I recently attended the Perth Writer’s Festival and heard heard refugees tell their own stories and describe the mistrust and bitterness they felt from some Australians. Laura Tingle moderated the forum on ‘Refugees: Where do they come from?’ and the panel was:

Robin de Crespigny, Author of The People Smuggler and winner of the 25th Human Rights Award for Literature

Kooshyar Karimi, Refugee, Author of I Confess: Revelations in Exile and General Practitioner

Carina Hoang, Refugee, Author of Boat People: Personal Stories from the Vietnamese Exodus and a Special Representative of Australia for UNHCR

Robin’s book tells the true story of Ali Al Jenabi, who fled Saddam Hussain’s torture chambers and became a people smuggler to get his family to safety. He became known as the Oskar Schindler of Asia.

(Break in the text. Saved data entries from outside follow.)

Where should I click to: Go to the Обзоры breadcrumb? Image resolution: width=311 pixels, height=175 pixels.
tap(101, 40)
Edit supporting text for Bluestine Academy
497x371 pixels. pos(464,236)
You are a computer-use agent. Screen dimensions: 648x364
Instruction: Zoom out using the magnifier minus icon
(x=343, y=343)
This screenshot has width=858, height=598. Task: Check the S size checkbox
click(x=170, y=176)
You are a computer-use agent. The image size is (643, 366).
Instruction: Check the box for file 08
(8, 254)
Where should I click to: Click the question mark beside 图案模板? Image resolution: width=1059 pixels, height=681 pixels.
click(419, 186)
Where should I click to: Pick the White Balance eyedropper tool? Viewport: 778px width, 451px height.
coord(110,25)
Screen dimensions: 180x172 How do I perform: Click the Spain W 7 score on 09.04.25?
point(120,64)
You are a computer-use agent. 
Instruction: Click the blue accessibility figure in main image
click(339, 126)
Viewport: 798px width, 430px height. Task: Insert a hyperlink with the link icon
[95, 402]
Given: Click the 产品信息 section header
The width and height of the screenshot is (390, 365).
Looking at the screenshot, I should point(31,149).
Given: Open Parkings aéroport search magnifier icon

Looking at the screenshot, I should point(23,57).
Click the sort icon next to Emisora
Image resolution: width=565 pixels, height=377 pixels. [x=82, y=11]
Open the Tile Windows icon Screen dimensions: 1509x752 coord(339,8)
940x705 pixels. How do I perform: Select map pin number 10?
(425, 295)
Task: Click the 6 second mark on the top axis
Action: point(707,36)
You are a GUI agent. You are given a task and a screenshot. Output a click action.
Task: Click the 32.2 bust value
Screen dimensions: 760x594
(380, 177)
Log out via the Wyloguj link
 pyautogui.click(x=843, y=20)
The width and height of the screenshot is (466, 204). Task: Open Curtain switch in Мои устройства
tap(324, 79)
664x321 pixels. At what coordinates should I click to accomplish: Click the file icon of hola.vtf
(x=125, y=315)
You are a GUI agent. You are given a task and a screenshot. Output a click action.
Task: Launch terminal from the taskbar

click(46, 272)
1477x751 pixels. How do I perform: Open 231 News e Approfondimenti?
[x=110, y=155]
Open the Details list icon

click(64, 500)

Kooshyar’s story began in the post-revolutionary bloodshed of the Iran-Iraq war. He practised medicine and helped desperate women and girls who had been raped terminate their resulting pregnancies. He was kidnapped and tortured over 65 days and then had to spy on his own people or be slowly tortured to death. He smuggled his wife and children out of Iran into Turkey where he hid for more than a year before the UNHCR granted him refugee status. He now lives in Sydney and works as a GP near Newcastle.

Carina was the eldest of seven children living in Saigon during the Vietnam war. After four years living under communist rule and not knowing the whereabouts of her father, Carina, still a teenager, set out for a new life with her younger brother and sister. They had seven gruelling days at sea, ran out of food and saw people die, were attacked by pirates and tossed around by violent storms. They landed in Indonesia and taken by authorities to an uninhabited island where they lived for a year. Carina was finally granted refugee status and lived in America before settling in Australia with her husband and daughter.

As you can imagine their stories of persecution, war, torture and escape were harrowing, but I will focus on their responses to these questions from Laura:

We have a federal election coming up. If there was one thing you could get changed about refugee policy in Australia what would it be? Would it just be increasing the humanitarian intake? Also there are questions about processing and all that sort of stuff, or would it be onshore versus offshore. What would be the one thing, that if a politician was actually going to be brave in this debate, what would you like to see them do?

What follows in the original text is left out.